##### Selected text

1. We use AI to analyze the user patterns and find common paths and edge cases, basically building a representation of your UX in a DB
2. We then use the DB to train another ML model that learns how to use your app the same way a user does. Given a certain page and user context, the ML can complete UX flows.
3. Finally, we learn to generate assertions, run the tests and convert the model actions in step 2 into proper Playwright or Cypress tests
What does that mean, exactly? Just because it's open source and used by F500s doesn't mean it can't have performance issues.
1. We (and others) have tested our tools' impact on memory, CPU, network performance and found only negligible impact, even on slower/older devices
2. Also, they are used by F500 companies and have wide adoption, which indicates that other well established devs have run the same tests and decided to move forward.
We'll work on the language there to clarify.
-- I think the name doesn't sell me or even most people because "checksum" is more of a security/crypto term. When I saw the HN post say Checksum I didn't think it was going to be about end-to-end tests. I thought it was going to be some crypto thing. Maybe a name like "Tested" or "Covered" is going to click better with the potential customer.

##########
##### Data excerpts

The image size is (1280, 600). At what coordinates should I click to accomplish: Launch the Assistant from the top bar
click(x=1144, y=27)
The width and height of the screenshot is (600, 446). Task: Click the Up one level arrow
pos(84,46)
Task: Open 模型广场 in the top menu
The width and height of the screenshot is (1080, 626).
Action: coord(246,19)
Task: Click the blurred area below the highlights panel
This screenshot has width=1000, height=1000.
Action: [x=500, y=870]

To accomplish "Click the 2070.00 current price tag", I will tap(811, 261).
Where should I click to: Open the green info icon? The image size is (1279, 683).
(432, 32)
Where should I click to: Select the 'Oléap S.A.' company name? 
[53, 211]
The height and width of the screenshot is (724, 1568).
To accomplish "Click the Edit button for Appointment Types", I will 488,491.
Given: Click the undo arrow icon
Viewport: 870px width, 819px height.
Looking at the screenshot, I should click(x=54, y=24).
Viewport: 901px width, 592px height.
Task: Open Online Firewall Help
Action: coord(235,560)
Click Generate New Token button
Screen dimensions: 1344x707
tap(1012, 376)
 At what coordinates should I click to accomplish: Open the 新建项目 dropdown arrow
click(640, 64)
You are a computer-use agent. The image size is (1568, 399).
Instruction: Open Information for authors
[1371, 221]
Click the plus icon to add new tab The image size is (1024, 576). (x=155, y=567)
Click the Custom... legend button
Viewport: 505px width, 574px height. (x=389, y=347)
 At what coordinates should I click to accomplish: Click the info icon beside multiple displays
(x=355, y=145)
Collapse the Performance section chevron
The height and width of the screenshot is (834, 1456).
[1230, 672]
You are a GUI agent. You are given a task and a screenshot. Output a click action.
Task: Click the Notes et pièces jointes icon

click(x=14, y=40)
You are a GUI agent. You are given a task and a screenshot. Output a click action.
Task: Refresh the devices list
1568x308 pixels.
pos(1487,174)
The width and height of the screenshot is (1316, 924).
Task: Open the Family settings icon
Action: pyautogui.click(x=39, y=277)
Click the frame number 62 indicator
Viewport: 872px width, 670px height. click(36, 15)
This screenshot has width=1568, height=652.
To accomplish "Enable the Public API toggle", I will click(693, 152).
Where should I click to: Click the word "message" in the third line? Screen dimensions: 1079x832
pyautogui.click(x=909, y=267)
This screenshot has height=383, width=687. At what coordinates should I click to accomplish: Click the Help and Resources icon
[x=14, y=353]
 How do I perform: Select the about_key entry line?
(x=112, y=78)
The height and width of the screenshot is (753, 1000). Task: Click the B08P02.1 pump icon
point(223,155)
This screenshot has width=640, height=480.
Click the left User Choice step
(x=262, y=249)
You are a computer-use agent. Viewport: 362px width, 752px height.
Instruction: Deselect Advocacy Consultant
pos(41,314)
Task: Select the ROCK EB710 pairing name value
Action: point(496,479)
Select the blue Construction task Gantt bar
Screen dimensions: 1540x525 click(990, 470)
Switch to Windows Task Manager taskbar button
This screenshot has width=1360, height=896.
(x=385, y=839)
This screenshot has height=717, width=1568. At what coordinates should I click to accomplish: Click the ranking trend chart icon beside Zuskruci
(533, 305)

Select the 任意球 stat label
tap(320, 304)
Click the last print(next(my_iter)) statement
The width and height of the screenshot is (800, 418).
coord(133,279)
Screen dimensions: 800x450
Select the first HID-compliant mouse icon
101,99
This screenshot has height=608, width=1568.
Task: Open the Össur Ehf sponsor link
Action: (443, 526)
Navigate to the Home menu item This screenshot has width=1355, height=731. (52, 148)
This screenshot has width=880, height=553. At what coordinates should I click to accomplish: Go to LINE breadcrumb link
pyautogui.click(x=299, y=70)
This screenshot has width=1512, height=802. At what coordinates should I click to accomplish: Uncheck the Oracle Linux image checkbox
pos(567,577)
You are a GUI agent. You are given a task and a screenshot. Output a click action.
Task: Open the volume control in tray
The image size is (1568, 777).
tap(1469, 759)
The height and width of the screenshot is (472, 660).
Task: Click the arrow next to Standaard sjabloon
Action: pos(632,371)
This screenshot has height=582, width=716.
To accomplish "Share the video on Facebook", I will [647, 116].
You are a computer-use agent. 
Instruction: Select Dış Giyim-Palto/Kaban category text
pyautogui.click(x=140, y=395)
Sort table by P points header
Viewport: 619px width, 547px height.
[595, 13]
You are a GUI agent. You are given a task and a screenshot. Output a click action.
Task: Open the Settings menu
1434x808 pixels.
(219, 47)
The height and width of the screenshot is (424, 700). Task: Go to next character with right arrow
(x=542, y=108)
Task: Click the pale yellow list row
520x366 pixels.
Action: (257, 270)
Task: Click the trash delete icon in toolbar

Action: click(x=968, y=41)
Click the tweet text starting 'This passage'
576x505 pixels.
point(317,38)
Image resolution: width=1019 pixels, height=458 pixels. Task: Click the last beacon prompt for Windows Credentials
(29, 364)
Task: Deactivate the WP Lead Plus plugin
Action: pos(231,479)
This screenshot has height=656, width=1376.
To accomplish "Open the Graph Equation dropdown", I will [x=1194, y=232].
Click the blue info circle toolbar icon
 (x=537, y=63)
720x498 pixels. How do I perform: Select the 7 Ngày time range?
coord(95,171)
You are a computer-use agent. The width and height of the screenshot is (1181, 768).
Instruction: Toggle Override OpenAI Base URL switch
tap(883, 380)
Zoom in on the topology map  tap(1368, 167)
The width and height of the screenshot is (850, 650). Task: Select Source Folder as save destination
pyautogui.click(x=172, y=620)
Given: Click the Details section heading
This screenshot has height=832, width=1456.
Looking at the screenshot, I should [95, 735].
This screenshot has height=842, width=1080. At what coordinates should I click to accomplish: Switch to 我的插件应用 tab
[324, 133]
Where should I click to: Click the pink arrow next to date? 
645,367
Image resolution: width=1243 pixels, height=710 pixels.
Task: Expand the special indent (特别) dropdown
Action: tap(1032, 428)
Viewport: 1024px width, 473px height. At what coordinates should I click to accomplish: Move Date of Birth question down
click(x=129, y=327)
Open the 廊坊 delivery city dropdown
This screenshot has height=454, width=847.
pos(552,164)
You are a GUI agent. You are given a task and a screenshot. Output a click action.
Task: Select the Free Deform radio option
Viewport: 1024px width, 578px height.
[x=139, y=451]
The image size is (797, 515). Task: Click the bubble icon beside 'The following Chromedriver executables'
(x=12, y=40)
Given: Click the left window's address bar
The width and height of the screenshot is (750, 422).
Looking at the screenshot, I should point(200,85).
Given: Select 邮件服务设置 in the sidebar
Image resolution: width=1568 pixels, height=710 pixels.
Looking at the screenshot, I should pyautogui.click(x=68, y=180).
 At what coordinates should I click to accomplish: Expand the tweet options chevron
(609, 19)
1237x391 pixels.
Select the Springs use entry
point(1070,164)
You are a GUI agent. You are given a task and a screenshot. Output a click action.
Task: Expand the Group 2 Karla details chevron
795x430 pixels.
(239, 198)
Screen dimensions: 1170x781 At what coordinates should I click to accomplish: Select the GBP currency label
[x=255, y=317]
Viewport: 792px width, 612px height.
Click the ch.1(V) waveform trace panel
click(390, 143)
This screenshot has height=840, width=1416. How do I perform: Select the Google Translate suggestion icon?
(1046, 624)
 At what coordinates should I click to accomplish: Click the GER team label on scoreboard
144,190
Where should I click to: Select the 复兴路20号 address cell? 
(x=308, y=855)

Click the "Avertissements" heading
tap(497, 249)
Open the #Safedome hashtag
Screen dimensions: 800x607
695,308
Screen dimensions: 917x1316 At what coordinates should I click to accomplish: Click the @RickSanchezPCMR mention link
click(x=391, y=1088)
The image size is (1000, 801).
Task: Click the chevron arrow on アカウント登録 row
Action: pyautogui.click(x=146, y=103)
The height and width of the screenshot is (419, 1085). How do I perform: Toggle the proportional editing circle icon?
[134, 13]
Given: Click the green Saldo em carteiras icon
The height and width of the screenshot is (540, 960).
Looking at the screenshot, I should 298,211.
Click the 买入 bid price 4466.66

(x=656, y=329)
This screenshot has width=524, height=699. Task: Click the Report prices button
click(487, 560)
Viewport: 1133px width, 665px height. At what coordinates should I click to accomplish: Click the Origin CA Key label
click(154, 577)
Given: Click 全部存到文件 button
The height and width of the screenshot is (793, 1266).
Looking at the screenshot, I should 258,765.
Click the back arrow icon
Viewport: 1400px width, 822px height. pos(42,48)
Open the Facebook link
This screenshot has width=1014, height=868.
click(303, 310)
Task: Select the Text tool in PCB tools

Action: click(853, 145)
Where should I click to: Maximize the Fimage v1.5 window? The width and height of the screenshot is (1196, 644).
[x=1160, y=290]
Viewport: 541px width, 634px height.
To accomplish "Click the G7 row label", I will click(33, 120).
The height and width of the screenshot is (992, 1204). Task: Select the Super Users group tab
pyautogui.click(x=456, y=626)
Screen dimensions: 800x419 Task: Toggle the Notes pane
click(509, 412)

##########

_Directions_:
- a) From the passage about AI-built end-to-end tests, list every thing on which the tools' impact was tested.
- b) In the passage about AI-built end-to-end tests, rewrite the part from "3. Finally, we" up to and including "have performance issues.", changing "Playwright" to "Selenium".

_Expected results_:
- a)
- memory
- CPU
- network performance

- b)
3. Finally, we learn to generate assertions, run the tests and convert the model actions in step 2 into proper Selenium or Cypress tests
What does that mean, exactly? Just because it's open source and used by F500s doesn't mean it can't have performance issues.